## Task instructions
Would you return the lines between the one holding "Where should I click to: Click Rows" and the one holding "Click the Python Console plugin icon", inclusive, and only those, exactly as they stand in the listing below?

^^^^^^^^^^^^^^^^

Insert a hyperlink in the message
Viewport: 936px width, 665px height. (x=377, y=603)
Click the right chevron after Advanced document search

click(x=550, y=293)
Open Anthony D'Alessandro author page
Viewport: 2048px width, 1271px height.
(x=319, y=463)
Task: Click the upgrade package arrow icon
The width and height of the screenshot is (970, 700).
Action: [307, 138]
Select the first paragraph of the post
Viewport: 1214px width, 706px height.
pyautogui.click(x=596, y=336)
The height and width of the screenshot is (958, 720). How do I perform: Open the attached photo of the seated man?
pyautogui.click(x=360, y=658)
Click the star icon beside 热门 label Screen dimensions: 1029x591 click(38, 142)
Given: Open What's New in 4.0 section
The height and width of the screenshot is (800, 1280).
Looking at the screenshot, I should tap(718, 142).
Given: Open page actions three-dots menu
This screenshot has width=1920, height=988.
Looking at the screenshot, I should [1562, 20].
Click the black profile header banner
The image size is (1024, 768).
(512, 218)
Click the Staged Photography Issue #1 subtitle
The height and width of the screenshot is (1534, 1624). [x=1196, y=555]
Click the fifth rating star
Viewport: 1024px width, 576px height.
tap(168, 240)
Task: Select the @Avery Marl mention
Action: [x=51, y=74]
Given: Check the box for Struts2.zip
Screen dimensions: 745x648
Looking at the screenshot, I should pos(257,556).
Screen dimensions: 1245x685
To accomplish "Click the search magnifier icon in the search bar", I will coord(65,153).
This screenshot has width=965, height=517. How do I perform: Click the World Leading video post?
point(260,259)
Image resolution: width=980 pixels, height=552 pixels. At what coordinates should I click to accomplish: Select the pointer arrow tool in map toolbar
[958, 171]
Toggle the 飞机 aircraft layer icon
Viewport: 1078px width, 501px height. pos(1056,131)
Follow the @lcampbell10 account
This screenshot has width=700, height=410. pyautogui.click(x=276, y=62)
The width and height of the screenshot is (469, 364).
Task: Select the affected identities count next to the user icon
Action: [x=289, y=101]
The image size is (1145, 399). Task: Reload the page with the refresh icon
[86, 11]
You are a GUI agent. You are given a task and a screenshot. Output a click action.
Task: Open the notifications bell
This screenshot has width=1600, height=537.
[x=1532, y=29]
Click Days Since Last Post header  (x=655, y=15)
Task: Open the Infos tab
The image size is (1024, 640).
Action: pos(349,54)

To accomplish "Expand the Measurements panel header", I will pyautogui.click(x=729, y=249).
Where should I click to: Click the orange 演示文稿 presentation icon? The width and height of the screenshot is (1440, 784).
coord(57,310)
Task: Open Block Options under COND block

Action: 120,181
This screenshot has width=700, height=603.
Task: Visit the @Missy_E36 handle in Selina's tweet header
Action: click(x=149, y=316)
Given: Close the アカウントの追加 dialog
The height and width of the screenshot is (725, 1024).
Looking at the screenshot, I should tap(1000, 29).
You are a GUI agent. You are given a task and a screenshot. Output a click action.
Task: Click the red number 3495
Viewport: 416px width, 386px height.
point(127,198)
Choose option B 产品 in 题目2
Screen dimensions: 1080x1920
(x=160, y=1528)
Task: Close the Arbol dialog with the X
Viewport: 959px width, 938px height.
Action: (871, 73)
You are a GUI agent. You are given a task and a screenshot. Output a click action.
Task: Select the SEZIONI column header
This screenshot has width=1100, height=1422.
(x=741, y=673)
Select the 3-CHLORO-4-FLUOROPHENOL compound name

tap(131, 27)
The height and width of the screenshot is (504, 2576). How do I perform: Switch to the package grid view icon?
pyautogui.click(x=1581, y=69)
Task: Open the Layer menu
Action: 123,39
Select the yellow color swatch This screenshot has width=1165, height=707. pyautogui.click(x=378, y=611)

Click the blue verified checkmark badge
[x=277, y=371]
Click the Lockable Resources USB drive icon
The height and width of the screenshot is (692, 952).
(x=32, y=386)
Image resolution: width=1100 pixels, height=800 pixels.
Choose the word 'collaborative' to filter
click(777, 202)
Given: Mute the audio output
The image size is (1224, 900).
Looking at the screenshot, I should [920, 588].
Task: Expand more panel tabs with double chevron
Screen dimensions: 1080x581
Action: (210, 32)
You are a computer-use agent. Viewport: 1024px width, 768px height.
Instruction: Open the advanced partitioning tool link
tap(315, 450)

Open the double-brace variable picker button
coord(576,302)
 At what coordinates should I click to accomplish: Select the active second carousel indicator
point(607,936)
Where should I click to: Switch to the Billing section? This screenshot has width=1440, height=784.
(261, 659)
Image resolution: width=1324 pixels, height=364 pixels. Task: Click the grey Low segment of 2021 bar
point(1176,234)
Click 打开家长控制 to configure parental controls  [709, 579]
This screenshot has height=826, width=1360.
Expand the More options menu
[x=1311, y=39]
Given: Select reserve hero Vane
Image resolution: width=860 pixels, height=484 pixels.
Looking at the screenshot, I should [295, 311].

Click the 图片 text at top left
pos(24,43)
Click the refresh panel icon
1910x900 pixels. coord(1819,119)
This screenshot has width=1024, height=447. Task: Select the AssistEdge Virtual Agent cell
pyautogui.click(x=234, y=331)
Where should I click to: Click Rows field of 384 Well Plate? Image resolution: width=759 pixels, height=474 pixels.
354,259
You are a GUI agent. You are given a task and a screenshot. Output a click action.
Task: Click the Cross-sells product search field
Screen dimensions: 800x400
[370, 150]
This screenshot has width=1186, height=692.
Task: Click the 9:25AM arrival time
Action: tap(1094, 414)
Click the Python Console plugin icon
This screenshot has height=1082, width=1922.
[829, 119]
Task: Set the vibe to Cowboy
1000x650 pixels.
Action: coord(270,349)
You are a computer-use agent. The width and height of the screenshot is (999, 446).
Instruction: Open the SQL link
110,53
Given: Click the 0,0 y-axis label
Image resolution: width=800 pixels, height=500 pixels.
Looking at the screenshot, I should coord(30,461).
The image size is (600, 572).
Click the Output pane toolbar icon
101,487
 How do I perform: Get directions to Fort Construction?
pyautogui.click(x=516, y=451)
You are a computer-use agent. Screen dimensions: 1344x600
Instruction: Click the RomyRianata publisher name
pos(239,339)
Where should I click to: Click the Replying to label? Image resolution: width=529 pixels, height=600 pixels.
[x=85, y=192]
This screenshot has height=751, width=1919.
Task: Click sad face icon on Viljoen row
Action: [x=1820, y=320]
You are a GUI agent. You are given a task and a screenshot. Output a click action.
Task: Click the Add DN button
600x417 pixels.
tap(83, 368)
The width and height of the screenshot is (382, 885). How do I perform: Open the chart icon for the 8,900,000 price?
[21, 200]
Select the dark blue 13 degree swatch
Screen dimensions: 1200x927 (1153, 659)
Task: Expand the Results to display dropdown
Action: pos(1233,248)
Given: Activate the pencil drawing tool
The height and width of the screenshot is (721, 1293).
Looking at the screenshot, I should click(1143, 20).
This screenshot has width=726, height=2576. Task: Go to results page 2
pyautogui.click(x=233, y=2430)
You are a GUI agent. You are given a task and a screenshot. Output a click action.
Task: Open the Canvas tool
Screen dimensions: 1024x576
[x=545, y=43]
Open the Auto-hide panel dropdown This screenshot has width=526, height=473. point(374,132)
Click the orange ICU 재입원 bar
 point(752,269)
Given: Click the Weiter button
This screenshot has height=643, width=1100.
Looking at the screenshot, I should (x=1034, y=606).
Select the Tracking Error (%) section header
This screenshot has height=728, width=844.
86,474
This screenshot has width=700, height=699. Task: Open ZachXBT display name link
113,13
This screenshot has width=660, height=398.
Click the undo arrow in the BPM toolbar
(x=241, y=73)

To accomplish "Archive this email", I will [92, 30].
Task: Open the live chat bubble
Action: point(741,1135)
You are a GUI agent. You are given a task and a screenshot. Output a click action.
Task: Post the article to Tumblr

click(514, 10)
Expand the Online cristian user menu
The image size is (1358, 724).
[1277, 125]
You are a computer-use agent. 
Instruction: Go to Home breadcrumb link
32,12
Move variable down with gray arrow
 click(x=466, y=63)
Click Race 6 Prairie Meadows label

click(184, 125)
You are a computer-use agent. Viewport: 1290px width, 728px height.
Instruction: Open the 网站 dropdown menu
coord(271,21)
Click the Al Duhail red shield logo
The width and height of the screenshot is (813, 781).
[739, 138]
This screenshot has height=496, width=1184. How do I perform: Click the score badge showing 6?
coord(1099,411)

^^^^^^^^^^^^^^^^

## Problem solution
Where should I click to: Click Rows field of 384 Well Plate? Image resolution: width=759 pixels, height=474 pixels.
354,259
You are a GUI agent. You are given a task and a screenshot. Output a click action.
Task: Click the Cross-sells product search field
Screen dimensions: 800x400
[370, 150]
This screenshot has width=1186, height=692.
Task: Click the 9:25AM arrival time
Action: tap(1094, 414)
Click the Python Console plugin icon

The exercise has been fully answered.